**Problem requirements:**
In the records below, count the lines that have "code" and answer with the number alone.

**Provided records:**
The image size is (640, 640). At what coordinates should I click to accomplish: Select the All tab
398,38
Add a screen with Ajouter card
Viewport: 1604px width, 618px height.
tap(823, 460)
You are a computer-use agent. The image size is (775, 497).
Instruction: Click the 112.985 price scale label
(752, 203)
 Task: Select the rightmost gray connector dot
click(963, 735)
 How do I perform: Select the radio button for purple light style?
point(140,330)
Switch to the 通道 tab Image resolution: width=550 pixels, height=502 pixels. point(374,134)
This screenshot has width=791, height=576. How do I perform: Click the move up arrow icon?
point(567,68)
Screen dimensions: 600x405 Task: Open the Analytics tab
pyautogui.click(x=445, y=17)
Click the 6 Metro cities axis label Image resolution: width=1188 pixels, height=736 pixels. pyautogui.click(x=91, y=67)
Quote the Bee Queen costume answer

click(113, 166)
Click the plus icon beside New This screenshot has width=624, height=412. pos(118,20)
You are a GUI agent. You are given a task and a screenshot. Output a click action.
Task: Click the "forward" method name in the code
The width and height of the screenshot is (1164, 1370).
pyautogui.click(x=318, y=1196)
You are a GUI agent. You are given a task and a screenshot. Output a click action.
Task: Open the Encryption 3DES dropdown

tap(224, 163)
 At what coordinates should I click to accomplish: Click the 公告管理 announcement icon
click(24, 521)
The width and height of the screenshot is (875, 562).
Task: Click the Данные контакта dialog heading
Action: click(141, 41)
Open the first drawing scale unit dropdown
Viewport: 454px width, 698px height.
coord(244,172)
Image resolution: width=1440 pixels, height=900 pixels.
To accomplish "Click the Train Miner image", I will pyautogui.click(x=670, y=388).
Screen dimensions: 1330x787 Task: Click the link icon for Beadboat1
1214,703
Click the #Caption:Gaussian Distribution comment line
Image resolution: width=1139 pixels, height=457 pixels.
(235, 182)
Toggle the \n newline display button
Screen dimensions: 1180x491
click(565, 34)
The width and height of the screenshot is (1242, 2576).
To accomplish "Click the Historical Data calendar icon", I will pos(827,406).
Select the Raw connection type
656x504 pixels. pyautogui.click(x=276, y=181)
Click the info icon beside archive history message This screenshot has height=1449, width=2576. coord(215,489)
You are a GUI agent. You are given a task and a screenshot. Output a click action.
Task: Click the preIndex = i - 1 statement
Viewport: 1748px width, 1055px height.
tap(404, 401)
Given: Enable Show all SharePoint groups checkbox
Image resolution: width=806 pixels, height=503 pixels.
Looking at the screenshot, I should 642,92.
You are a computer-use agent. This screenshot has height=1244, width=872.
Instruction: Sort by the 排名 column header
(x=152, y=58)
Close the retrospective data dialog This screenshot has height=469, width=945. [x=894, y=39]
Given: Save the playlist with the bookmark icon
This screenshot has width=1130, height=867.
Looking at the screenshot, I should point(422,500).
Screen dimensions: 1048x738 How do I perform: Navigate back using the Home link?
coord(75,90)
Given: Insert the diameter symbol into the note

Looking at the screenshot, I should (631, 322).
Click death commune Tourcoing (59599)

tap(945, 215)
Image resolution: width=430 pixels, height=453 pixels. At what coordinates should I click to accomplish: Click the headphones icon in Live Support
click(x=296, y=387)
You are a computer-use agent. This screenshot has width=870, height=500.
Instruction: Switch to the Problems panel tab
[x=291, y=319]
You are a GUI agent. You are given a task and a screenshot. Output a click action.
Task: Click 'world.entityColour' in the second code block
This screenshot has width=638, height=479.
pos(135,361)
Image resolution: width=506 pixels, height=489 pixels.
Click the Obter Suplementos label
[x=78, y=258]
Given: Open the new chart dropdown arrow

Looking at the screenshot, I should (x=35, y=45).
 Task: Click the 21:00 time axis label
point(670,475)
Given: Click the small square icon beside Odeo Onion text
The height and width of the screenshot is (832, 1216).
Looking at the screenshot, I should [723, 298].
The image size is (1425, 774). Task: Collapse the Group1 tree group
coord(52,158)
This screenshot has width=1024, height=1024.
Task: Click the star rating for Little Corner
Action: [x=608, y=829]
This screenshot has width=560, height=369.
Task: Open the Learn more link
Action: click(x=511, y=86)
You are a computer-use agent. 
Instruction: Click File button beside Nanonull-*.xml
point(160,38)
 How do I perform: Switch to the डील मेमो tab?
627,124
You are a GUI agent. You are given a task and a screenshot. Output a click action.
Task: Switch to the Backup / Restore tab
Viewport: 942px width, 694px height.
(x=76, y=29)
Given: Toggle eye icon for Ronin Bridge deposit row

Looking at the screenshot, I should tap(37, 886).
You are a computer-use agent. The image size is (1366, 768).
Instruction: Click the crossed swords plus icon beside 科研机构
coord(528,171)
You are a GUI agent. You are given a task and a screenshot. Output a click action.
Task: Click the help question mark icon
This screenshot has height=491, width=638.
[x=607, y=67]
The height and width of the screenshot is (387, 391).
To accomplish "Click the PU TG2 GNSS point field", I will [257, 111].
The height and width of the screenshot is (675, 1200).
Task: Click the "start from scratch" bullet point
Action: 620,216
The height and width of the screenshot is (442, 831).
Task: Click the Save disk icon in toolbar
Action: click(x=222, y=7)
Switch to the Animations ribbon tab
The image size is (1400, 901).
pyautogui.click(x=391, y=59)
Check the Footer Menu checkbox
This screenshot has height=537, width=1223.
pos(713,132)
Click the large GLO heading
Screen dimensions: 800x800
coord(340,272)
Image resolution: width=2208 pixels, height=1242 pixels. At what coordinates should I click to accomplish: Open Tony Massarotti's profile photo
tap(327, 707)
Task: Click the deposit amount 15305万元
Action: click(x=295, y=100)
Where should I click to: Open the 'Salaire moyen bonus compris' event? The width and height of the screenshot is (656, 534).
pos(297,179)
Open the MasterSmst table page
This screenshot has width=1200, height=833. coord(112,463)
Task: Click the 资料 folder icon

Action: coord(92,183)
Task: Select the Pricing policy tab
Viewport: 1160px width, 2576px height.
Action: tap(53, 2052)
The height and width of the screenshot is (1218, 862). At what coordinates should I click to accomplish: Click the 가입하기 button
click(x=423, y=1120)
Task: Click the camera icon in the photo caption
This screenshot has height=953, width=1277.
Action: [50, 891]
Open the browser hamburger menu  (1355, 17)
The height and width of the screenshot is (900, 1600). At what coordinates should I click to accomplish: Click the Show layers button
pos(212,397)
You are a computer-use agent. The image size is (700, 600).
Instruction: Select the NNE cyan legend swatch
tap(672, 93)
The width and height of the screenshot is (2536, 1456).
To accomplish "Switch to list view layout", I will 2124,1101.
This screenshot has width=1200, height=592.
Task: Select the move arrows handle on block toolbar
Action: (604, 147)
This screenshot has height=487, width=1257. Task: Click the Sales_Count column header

**Result of the task:**
2